> What you are asked to do:
Leave out the pictures and repeat exactly the lines from the one containing "Task: Open the Filter Semester dropdown" through the end of the records.

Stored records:
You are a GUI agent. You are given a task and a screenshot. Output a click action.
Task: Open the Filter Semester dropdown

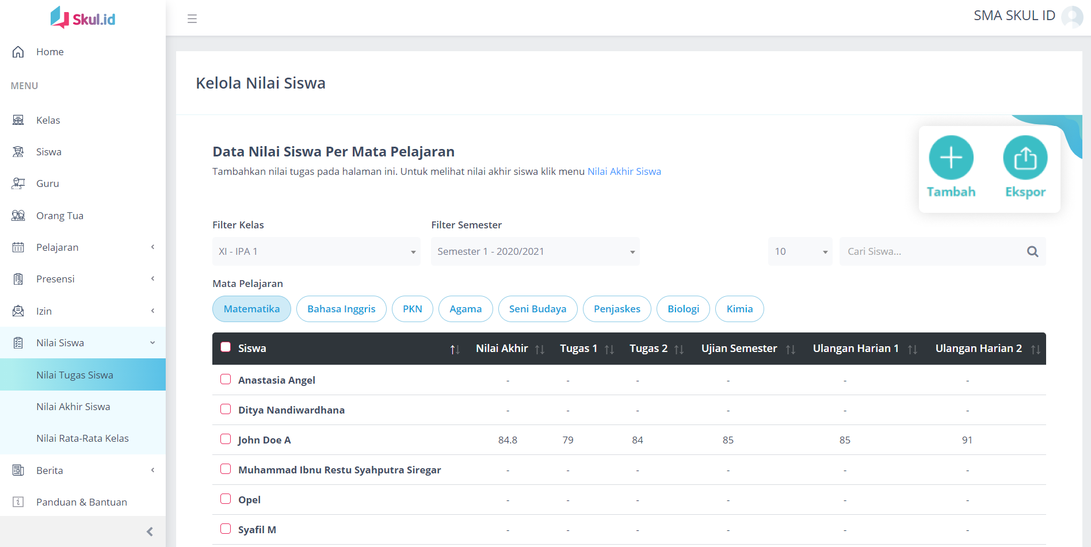tap(535, 251)
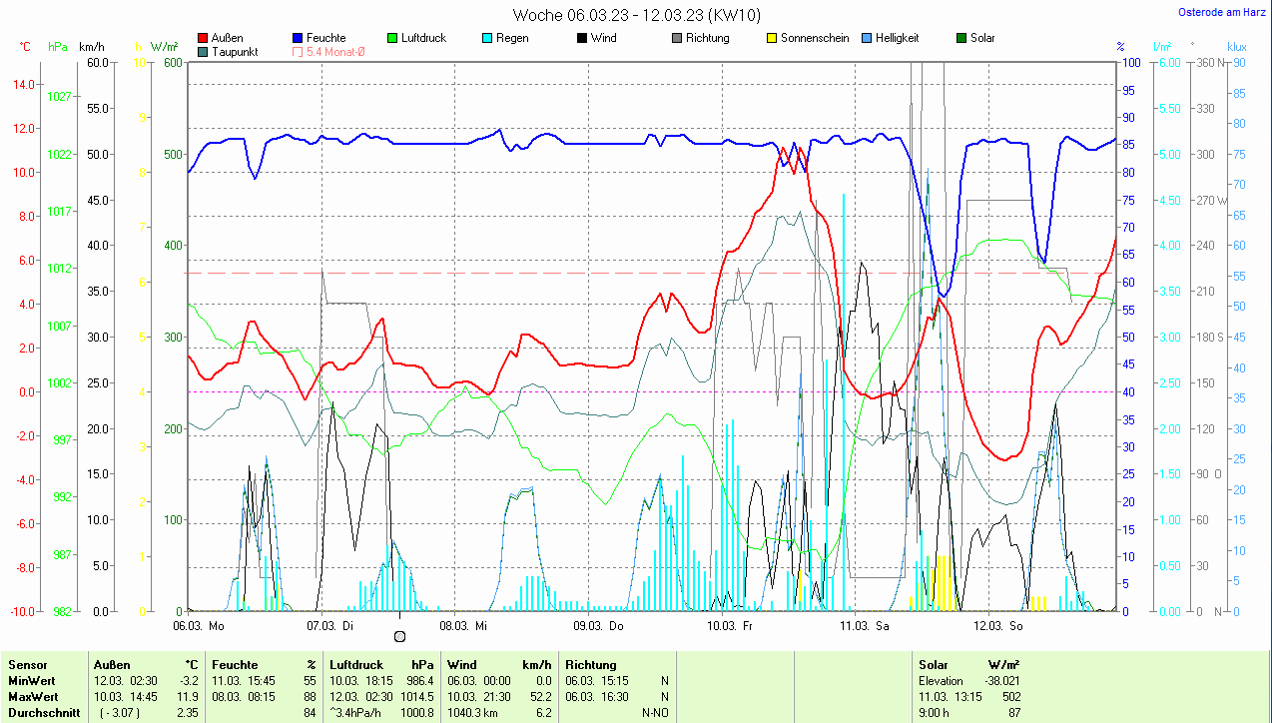Click the teal Taupunkt legend square
The height and width of the screenshot is (723, 1272).
[x=204, y=52]
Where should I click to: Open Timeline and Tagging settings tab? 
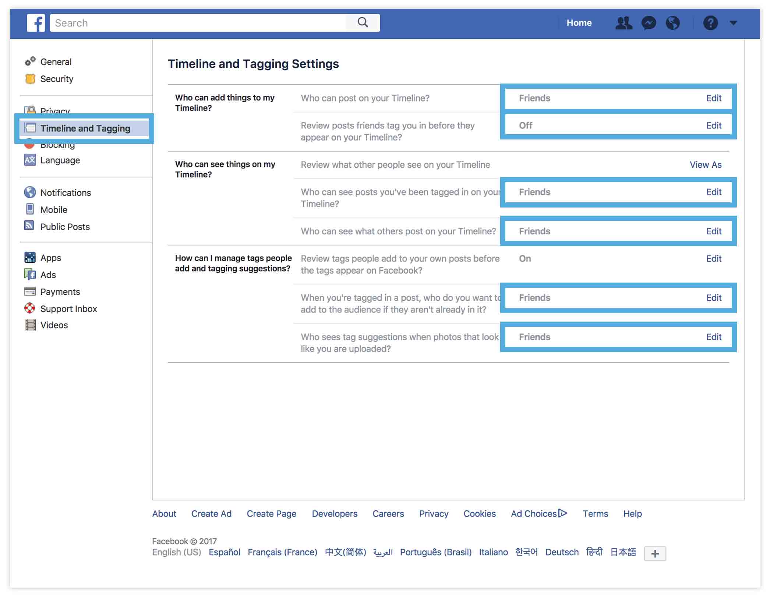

> Response area:
Task: Open the Filter Semester dropdown

tap(535, 251)
Click the teal Taupunkt legend square
The height and width of the screenshot is (723, 1272).
[x=204, y=52]
Where should I click to: Open Timeline and Tagging settings tab? 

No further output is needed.